Aborting Reason to Justify Killing

An excerpt from a NY Times editorial supporting the expansion of federal funds for embryonic stem cell research (my comments in italics):

"Therapeutic cloning involves the creation of embryos genetically matched to patients with specific diseases so that scientists can extract their stem cells and then study how the diseases develop and how best to treat them. The microscopic entities used in these studies may be called embryos but they have none of the attributes of humanity and, sitting outside the womb, no chance of developing into babies. "

None of the attributes of humanity? These embryos exhibit all the attributes of humanity at the embryonic stage of human development. By the Times' own admission, the embryos in question are clones, genetically matched to human patients. So how can they turn around and say that they have none of the attributes of humanity? To assert both that the embryos are human clones and that they are void of any of the attributes of humanity is to assert a contradiction.

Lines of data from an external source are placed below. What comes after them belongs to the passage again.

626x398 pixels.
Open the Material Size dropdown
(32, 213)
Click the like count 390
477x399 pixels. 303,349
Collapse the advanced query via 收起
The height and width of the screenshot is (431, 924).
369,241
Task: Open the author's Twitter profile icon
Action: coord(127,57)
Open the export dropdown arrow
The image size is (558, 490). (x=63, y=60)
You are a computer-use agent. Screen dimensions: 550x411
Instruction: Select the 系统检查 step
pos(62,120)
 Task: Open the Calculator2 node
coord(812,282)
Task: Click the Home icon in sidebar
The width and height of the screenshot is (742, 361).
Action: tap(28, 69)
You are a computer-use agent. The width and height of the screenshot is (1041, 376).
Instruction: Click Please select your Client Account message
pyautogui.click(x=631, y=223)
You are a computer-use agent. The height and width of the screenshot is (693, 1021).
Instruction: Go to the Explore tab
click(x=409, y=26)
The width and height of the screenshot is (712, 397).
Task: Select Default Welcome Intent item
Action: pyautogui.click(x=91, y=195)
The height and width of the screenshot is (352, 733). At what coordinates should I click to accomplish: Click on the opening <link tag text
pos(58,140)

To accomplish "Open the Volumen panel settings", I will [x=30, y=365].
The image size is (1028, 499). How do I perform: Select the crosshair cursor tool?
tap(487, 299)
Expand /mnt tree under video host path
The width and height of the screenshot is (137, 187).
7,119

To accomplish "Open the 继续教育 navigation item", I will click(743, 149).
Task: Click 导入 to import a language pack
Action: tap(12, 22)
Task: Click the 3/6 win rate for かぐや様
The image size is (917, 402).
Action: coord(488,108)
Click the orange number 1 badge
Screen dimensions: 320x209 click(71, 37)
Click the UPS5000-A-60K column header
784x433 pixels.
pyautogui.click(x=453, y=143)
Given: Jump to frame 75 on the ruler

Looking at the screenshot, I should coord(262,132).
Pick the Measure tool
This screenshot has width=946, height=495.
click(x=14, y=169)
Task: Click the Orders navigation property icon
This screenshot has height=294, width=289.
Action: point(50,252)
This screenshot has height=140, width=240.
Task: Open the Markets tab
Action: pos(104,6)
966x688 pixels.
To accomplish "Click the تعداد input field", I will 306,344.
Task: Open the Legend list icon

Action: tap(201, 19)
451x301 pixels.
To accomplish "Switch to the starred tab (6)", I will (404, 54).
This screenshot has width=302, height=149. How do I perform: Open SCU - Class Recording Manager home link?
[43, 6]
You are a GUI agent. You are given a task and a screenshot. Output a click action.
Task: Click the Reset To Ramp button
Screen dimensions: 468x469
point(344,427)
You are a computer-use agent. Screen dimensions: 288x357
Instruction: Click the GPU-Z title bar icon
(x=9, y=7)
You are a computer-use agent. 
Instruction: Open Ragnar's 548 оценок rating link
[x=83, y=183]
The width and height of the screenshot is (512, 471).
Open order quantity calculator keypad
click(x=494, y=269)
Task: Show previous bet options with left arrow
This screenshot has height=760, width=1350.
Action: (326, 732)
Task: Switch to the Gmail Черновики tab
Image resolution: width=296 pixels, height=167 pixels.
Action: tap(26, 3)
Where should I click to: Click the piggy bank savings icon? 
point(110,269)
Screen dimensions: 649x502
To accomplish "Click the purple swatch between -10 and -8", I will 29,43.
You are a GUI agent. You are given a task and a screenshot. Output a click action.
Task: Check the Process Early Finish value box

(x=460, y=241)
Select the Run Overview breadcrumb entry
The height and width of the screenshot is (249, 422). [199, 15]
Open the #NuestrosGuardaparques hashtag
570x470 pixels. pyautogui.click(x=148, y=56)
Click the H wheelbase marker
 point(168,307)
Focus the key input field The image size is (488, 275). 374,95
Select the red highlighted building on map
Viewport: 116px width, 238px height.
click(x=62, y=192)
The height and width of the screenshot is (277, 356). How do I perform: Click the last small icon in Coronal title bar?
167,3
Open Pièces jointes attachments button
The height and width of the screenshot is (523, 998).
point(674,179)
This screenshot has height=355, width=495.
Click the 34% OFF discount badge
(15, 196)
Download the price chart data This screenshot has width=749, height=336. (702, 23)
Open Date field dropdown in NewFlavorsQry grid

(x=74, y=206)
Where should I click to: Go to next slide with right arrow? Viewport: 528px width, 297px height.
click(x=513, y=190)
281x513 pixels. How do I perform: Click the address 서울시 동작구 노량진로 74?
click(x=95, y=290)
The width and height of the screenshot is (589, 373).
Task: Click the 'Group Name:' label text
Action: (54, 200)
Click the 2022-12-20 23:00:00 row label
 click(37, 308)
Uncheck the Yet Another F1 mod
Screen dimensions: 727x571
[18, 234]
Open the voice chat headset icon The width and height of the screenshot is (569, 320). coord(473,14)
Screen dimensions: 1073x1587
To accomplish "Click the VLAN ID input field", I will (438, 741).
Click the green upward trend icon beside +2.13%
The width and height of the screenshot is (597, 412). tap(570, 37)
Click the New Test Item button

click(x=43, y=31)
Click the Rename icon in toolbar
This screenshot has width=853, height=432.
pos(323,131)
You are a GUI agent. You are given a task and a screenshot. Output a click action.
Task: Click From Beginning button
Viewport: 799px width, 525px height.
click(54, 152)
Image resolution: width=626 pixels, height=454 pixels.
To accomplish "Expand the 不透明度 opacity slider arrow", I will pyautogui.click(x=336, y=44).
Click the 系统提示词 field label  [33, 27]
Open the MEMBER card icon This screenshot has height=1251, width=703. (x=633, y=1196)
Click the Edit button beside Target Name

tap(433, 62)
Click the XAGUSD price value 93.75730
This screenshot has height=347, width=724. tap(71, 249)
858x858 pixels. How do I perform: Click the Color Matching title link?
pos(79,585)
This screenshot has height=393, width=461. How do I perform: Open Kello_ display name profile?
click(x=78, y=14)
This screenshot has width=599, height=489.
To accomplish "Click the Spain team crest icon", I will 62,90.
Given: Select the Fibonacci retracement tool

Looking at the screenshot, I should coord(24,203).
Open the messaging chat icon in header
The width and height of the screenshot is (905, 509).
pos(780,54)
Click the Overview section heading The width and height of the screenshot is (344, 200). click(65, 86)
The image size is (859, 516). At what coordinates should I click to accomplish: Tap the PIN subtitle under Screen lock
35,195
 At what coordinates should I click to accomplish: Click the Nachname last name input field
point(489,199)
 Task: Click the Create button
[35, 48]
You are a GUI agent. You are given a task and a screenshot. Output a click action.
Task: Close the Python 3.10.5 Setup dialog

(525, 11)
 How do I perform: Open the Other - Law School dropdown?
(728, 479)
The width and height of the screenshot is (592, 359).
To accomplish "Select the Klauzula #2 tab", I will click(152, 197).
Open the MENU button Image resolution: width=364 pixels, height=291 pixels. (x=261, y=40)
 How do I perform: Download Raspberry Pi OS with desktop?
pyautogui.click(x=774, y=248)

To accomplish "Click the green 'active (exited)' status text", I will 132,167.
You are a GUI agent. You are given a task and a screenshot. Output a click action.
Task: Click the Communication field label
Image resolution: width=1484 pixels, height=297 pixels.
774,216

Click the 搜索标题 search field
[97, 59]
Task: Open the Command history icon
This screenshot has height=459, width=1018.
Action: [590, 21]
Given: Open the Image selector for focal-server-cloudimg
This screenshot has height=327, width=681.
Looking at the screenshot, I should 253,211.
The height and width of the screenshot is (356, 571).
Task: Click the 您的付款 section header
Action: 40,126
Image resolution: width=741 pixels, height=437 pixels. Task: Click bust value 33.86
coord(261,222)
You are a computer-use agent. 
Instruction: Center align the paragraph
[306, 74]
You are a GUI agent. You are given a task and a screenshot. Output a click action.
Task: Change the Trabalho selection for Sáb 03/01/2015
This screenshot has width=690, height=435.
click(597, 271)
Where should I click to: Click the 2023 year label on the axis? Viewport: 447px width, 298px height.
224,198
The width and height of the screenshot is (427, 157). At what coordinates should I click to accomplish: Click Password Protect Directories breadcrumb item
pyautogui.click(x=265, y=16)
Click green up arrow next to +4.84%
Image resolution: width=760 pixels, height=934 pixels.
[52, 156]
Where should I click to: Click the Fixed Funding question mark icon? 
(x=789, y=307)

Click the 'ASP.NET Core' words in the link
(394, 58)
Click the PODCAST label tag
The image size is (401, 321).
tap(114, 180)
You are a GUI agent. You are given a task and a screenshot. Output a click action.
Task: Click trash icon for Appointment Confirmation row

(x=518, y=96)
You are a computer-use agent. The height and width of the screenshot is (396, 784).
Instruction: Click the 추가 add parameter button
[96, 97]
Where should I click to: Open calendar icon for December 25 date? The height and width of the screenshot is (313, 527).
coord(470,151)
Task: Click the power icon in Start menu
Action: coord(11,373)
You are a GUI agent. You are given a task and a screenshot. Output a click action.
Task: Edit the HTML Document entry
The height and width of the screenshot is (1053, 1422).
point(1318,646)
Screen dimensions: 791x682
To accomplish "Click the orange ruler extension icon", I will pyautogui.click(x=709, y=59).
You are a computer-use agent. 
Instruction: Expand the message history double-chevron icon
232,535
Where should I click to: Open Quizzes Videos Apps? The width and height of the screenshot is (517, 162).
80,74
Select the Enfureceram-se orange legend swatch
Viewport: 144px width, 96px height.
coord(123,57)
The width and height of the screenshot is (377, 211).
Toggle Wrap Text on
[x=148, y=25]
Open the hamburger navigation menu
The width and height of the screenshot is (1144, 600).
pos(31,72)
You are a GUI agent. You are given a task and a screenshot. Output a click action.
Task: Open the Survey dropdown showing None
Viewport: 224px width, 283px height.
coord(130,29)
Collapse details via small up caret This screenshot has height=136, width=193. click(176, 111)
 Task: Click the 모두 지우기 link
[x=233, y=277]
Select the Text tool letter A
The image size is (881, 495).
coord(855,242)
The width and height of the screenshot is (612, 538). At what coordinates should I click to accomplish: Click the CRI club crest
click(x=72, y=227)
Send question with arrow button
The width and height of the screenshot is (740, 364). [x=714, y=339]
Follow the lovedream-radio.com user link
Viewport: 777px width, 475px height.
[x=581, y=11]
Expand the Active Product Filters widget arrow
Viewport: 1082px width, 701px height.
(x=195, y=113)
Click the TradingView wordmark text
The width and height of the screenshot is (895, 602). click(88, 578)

What the editors really mean is that human embryos don't look like more mature humans. But this is no justification for killing them.

2 comments:

Jeff Burton said...

no chance of developing into babies

More specious reasoning, tacked on at the end, akin to the patricide asking for mercy because of his status as an orphan.

Dr. M said...

I take it that the Times meant that the embryo has none of the organ systems characteristic of adults. What relevance this might have is of course a live issue. Some hold that, since an embryo has no nervous system and thus absolutely no capacity for consciousness, it matters less, perhaps much less, than an adult.

There's no contradiction in the Times. Just interpret what they say with a little charity.